Quoted passage:
|---|
Dissecting Message Queues - swah
http://www.bravenewgeek.com/dissecting-message-queues/

======
codahale
You separate your load generation tools from your system under test to
eliminate confounding factors of shared resources like CPU, thread scheduler,
memory allocator, disk, etc. This benchmark doesn’t do that, which means it’s
impossible to distinguish between a queue system which is being saturated with
work and a queue system which is out-competing the load generators for CPU.
Also, it’s a laptop running OS X. Do you plan on fielding a queue system in a
DC built out with Macbooks? No? Then this benchmark might as well be on a
phone for all the inferential value it provides to people running Linux
servers.
|---|
Saved entries:

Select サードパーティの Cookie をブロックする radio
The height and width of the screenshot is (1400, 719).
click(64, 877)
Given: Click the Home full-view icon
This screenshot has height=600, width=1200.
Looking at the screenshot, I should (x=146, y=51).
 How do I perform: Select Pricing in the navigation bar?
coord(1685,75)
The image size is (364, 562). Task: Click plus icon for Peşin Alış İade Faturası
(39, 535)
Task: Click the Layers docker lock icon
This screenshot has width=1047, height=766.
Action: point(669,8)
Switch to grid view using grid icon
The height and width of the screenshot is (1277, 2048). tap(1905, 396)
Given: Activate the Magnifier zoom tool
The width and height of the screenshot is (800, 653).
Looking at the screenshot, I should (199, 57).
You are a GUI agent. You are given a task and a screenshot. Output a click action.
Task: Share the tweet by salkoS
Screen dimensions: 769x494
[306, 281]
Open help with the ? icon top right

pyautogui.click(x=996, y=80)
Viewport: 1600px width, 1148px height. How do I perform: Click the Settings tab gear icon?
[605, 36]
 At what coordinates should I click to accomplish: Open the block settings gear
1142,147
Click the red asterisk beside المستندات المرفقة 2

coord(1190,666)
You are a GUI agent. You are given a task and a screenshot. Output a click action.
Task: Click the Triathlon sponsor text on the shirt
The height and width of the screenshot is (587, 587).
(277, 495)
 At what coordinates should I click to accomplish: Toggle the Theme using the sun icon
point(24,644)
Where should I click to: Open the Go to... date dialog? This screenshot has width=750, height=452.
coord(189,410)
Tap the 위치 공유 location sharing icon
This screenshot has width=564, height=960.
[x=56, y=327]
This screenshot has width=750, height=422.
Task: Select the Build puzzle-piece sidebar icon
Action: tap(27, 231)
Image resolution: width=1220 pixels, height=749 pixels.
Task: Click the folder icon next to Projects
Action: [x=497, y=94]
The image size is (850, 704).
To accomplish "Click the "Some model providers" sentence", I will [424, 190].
|---|
Aim: Set down the entire benchmark thread verbatim, from its title line to its final word. The saved entries above are not required here.

The output:
Dissecting Message Queues - swah
http://www.bravenewgeek.com/dissecting-message-queues/

======
codahale
You separate your load generation tools from your system under test to
eliminate confounding factors of shared resources like CPU, thread scheduler,
memory allocator, disk, etc. This benchmark doesn’t do that, which means it’s
impossible to distinguish between a queue system which is being saturated with
work and a queue system which is out-competing the load generators for CPU.
Also, it’s a laptop running OS X. Do you plan on fielding a queue system in a
DC built out with Macbooks? No? Then this benchmark might as well be on a
phone for all the inferential value it provides to people running Linux
servers.